__DOCUMENT TEXT__:
I know there are some fans of "The Put" on the forum... this came across my Facebook feed this morning from the NY Transit Museum:

#TodayinHistory: On May 29, 1958, the New York Central Putnam Division commuter line made its final run between the Sedgwick Avenue station in the Bronx and the Brewster station in Putnam County, NY. Commonly called “the Put,” the line was decommissioned due to low ridership resulting from the line’s lack of both commuter parking and direct service to Grand Central Terminal, both of which were features of the parallel Harlem and Hudson Divisions. However, because there were no tunnels on the line, its tracks continued to be used by oversized freight trains until 1962, when the West Shore Railroad upgraded to accommodate “high and wide” freight traffic. Today, a remaining stub of track at Marble Hill is used for storage by Metro-North Railroad and much of the former roadbed has been converted to bike trails.

These #NYTMCollection photos were taken at the Sedgwick Avenue and Briarcliff Manor stations on the New York Central Putnam Division commuter line’s final run fifty-nine years ago. The original Briarcliff Manor station building reopened last year as a village community center dedicated to former mayor William J. Vescio.

Paul

Techno-Peasant of the First Order

Provisionary Member - Brotherhood of the Crappy Basement Layout

 TCA 15-70689

LCCA RM-39621

LOTS RM-9326

Original Post

59 years ago....I would be 5 years old in about a week. Starting Manhattan College in 71, I always saw a single track along the Major Deegan and I crossed over it on West 240th St. I basically ignored it.    Little did I know that less 20 years later, I would become obsessed with its history and would subsequently search out all I could learn about it.....

Peter

Well, it looks like the last passenger train on the Put was pulled by an Alco.  What a great way to celebrate the end, with a cloud of black smoke after each station stop.  

I am curious:

  • Was the Putnam Division signaled, semaphores perhaps?
  • Did it connect with a main line on both ends?
  • How long (in miles) was it?
  • What was the maximum authorized speed for passenger and for freight trains, respectively?
  • Was it really a Division with its own Superintendent. or was it just called a Division for a different reason?

Tom

 

Superintendent, High Plains Division (O Gauge) 

The Panhandle & Santa Fe Railway Co.

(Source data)
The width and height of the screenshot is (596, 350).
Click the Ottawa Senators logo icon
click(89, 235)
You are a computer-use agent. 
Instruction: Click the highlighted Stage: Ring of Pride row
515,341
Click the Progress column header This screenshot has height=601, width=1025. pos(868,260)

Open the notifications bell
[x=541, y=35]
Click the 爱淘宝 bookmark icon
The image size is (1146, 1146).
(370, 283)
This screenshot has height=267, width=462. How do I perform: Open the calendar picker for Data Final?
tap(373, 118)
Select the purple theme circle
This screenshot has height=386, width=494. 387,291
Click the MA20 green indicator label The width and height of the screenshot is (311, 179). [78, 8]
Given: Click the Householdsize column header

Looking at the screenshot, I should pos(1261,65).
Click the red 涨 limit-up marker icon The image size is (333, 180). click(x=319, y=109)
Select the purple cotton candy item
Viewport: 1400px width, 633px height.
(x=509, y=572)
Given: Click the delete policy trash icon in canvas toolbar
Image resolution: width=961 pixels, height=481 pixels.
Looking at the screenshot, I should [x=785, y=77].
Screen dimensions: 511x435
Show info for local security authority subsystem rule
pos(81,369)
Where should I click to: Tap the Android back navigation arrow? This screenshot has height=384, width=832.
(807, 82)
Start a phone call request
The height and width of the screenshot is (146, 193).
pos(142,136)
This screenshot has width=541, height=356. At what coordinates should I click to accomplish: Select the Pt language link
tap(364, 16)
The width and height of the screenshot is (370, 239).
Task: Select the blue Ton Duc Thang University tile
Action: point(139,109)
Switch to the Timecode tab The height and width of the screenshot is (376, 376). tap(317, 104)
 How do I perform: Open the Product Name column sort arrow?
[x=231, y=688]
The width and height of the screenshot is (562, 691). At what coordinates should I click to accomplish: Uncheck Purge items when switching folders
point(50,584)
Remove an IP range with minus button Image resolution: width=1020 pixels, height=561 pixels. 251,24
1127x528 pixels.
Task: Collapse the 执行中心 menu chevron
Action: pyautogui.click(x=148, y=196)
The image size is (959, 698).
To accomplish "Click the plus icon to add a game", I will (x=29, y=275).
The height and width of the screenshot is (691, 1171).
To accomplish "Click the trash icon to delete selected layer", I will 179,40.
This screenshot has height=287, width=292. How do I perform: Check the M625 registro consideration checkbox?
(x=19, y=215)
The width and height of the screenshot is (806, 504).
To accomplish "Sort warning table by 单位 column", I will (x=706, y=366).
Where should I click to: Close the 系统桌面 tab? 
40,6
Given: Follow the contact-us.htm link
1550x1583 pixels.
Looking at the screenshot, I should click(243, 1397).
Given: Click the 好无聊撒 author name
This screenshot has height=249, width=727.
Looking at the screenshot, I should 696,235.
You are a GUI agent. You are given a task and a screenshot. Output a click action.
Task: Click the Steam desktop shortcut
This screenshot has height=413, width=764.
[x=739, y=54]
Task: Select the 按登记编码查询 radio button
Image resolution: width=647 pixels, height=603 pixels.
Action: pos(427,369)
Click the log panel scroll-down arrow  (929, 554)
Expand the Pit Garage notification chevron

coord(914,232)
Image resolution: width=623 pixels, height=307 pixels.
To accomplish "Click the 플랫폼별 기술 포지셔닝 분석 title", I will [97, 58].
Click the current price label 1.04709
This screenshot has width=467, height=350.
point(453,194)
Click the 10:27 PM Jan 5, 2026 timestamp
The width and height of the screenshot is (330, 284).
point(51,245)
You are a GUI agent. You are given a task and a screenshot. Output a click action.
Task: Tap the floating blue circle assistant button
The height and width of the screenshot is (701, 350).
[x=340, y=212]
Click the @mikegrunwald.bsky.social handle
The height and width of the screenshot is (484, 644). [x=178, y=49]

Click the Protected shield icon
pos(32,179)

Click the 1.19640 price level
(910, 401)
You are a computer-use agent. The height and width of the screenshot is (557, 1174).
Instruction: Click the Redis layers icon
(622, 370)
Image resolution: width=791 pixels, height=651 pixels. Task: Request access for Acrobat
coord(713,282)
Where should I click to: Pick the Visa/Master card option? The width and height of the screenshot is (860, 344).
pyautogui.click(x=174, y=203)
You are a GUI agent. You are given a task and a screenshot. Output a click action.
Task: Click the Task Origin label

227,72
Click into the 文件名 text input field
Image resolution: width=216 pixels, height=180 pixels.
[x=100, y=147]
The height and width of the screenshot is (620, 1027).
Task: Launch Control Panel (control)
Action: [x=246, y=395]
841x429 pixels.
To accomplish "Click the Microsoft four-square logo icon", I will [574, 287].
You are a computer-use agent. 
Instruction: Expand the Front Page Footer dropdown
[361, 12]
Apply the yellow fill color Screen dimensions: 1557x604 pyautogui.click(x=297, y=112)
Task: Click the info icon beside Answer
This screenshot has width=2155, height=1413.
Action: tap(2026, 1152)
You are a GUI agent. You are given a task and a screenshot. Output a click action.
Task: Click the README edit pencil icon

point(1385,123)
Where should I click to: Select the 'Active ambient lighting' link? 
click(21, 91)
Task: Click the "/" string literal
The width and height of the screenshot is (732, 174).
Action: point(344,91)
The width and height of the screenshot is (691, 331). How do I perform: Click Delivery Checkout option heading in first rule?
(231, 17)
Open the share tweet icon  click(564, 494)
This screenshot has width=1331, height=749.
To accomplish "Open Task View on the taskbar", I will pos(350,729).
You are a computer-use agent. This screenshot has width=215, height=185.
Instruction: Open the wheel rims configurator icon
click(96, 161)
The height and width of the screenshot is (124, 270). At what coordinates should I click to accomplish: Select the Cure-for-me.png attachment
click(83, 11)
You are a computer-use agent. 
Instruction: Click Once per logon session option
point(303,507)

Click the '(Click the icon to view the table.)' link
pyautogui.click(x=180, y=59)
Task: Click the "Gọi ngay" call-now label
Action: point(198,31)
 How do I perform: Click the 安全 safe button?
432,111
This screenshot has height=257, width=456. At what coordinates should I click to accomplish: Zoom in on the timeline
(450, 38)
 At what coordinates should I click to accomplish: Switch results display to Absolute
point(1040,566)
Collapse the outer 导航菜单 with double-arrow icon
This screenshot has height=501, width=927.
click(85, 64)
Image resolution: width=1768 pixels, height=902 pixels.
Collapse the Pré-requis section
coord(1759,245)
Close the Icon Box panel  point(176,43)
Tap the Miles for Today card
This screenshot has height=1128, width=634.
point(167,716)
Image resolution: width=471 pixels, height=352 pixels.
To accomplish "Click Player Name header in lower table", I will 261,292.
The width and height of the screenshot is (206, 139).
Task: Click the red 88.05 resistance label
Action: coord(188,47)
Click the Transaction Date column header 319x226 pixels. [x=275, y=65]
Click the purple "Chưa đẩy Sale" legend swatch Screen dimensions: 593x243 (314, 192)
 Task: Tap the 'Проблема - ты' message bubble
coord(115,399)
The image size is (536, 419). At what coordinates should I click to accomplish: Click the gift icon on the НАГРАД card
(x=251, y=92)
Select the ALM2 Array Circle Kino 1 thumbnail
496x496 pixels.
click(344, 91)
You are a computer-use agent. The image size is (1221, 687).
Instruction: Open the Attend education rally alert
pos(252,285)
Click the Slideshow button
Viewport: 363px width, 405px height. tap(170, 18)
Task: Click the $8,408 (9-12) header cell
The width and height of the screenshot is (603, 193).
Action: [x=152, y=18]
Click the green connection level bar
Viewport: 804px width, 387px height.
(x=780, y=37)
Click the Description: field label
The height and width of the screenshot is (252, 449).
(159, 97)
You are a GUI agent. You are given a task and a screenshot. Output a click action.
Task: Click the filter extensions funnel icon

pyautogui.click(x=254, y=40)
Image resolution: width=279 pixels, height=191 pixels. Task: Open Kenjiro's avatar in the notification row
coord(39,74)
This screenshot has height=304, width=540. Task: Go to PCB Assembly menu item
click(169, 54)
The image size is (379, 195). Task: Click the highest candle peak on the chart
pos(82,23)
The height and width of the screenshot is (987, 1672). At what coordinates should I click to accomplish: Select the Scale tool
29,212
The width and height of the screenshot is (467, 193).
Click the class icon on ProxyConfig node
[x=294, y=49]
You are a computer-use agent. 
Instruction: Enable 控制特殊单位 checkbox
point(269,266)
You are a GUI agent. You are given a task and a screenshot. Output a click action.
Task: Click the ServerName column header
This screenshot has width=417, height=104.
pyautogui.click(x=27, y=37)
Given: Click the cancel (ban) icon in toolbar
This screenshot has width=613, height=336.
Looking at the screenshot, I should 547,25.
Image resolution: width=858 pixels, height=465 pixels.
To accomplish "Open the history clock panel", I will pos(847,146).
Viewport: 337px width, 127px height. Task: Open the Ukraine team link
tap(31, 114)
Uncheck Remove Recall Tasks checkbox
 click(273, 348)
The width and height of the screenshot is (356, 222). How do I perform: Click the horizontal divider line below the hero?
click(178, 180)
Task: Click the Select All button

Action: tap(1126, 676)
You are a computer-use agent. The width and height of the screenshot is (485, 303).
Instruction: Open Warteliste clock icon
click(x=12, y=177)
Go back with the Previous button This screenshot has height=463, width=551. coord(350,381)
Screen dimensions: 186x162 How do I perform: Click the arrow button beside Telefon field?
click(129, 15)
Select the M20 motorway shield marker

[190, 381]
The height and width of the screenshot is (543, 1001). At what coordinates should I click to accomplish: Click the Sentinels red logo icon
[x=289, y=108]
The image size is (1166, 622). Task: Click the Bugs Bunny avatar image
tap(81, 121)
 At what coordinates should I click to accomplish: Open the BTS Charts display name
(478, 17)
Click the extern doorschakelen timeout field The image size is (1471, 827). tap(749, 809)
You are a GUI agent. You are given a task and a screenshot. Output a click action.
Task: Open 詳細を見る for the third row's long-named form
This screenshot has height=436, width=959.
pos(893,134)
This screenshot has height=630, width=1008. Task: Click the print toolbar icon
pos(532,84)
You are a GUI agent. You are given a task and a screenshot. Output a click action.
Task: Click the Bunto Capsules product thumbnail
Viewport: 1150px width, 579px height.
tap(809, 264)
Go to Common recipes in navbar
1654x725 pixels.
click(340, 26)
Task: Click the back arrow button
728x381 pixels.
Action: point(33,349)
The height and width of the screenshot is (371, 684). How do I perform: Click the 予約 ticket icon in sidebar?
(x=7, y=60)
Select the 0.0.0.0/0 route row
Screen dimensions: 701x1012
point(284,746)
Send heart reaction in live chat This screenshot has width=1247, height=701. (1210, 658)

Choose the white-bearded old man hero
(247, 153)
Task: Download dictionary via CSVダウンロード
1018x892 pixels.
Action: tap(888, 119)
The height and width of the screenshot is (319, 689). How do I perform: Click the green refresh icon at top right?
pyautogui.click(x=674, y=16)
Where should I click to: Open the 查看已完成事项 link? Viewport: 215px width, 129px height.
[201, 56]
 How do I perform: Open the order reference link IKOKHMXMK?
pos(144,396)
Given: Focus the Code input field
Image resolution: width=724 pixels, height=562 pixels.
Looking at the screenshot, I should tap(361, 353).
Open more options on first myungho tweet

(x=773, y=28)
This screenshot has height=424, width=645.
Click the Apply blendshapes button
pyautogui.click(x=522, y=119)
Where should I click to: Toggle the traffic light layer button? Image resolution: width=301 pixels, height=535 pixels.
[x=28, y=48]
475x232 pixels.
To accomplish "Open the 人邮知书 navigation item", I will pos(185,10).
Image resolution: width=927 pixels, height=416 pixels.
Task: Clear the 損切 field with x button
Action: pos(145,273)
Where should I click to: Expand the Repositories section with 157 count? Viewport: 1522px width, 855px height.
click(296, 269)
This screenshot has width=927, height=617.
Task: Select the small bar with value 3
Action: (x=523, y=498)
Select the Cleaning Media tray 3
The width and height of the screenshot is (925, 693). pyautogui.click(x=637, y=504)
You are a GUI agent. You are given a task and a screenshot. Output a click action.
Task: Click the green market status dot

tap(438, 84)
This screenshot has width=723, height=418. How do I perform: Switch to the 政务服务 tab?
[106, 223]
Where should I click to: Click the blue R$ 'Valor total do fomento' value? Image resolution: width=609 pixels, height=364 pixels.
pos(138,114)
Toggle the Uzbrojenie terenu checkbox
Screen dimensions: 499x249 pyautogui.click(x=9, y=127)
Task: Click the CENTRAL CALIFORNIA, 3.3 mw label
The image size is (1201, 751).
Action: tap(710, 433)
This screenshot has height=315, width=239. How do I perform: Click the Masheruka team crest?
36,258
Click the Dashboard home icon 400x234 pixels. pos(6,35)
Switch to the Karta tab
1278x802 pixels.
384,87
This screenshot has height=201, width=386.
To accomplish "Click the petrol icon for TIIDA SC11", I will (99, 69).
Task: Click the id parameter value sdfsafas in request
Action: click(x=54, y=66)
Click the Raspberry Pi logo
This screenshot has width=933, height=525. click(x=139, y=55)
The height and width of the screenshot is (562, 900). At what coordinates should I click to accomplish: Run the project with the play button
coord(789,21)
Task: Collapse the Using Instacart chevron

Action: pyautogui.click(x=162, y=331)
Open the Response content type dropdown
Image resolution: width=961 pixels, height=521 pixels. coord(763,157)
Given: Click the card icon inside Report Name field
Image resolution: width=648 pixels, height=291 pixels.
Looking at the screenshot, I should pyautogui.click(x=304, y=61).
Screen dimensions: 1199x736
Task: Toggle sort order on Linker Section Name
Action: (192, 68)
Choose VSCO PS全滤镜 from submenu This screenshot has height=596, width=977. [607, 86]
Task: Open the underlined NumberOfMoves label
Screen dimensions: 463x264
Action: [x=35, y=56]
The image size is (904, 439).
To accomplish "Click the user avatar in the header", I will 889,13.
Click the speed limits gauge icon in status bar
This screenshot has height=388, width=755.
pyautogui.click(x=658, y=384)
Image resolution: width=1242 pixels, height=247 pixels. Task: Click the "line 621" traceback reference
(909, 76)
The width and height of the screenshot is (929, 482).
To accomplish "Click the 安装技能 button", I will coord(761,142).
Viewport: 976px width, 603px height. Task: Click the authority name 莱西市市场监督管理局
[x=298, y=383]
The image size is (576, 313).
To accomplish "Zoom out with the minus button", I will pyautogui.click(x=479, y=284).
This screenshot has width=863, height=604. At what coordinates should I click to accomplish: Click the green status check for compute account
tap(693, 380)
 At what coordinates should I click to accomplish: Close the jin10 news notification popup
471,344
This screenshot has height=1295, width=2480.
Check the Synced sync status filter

__TASK OBJECTIVE__: According to the forum post about the Putnam Division, on what date did the line make its final run?

__SOLUTION TO THIS TASK__: May 29, 1958